How does the shibazi go?


----------



## NO ChoP!

It's not pretty. The steal is passable; reasonably easy to sharpen. It has zero taper, but gets relatively thin behind the edge. It's big; almost 9" x 3.75", yet light. For $30 shipped, it's got to be, pound for pound, the best value in knives out there. Kiwi knives have made a big splash at my job lately. I think for a few extra bucks, the Shibazi is light years better.


----------



## NO ChoP!

Vintage Chinese meat cleaver. This sucker is huge! The handle is quite chunky to match. Black dyed curly maple, g10 and linen micarta.


----------



## NO ChoP!

Fish spats are always fun, and a good way to utilize cutoffs. Black dyed curly maple. White g10 and black micarta spacers.


----------



## NO ChoP!

A family photo from maybe 6 months ago...missing most of this recent stuff, though.


----------



## daveb

You definitely still get down.


----------



## merlijny2k

Damn that is a ton of saya's you made.


----------



## NO ChoP!

I think I've made a few hundred now. 

Latest project; 270 suji wearing toasted maple, linen micarta and ctek spacers.


----------



## milkbaby

That handle is fancy pants but still classy, nice...


----------



## NO ChoP!

Another from my favorite maker.
210 Tanaka ginsan gyuto. 
Saya with flamed rock maple, black walnut spacer, black dyed maple and carbon fiber pin.


----------



## MontezumaBoy

Awesome work there Chef Chris!


----------



## milkbaby

I love it... Great contrast between the dyed handle and the saya.


----------



## NO ChoP!

Thanks guys!
This is a solution I came up with for a small parer that had a full bolster. I ran the zebrawood to match the grain direction of the olivewood handle.


----------



## NO ChoP!

A 12+" vintage carbon chef. Reprofiled, thinned, etched and wa converted. Left some of the deeper scratches for character. 

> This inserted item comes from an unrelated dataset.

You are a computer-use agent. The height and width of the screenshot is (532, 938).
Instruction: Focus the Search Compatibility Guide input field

Rosewood with glow spacer. Had this handle sitting around...


----------



## NO ChoP!

Saya work.


----------



## NO ChoP!

This little stainless clad kurouchi white #2 is a beast! Thoroughly impressed.

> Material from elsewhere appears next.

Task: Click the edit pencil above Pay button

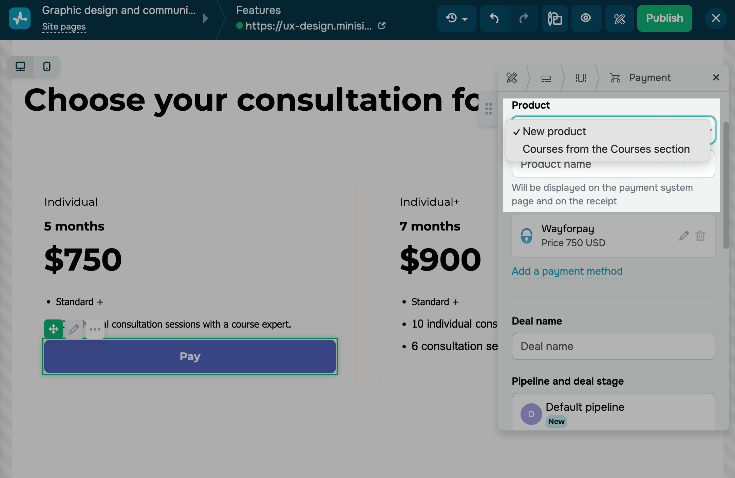Action: [x=74, y=329]
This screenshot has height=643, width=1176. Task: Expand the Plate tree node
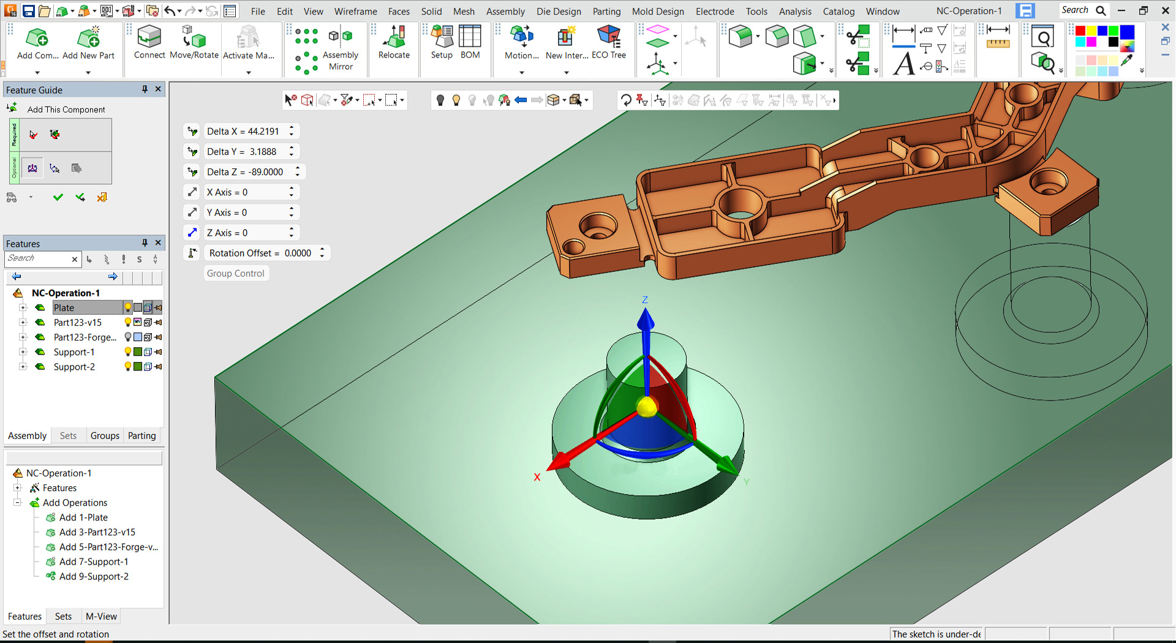(x=23, y=308)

Cocobolo, g10, dyed maple, linen micarta


----------



## milkbaby

NO ChoP! said:


> This little stainless clad kurouchi white #2 is a beast! Thoroughly impressed.
> 
> Cocobolo, g10, dyed maple, linen micarta
> 
> View attachment 37472
> View attachment 37473



Badass! I already said on IG but worth repeating here, that first pic is really cool! :doublethumbsup:


----------



## NO ChoP!

Thanks man!


----------



## NO ChoP!

First is a Moritaka petty sporting a curly maple, g10 and burlap handle. The saya is made of curly maple with a handmade dyed curly maple and carbon fiber pin.

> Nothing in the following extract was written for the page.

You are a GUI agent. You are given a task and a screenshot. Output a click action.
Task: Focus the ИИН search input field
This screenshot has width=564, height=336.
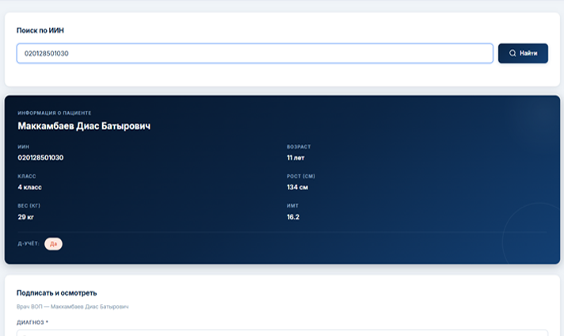pyautogui.click(x=254, y=53)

Second is a Kato Suminigashi sporting an aromatic red cedar saya with handmade flame acrylic and carbon fiber pin.


----------



## tripleq

Always good stuff in this thread. Thanks for sharing!


----------



## Birk

NO ChoP! said:


> Thanks guys!
> This is a solution I came up with for a small parer that had a full bolster. I ran the zebrawood to match the grain direction of the olivewood handle.View attachment 37118




I am really impressed by all your work and also by your way of using cord to keep the knife in place. 
Is there any technique to make this? Or just utilising a double hole in the saya to pass through the cord? If this is a trade secret, i ofc respect that!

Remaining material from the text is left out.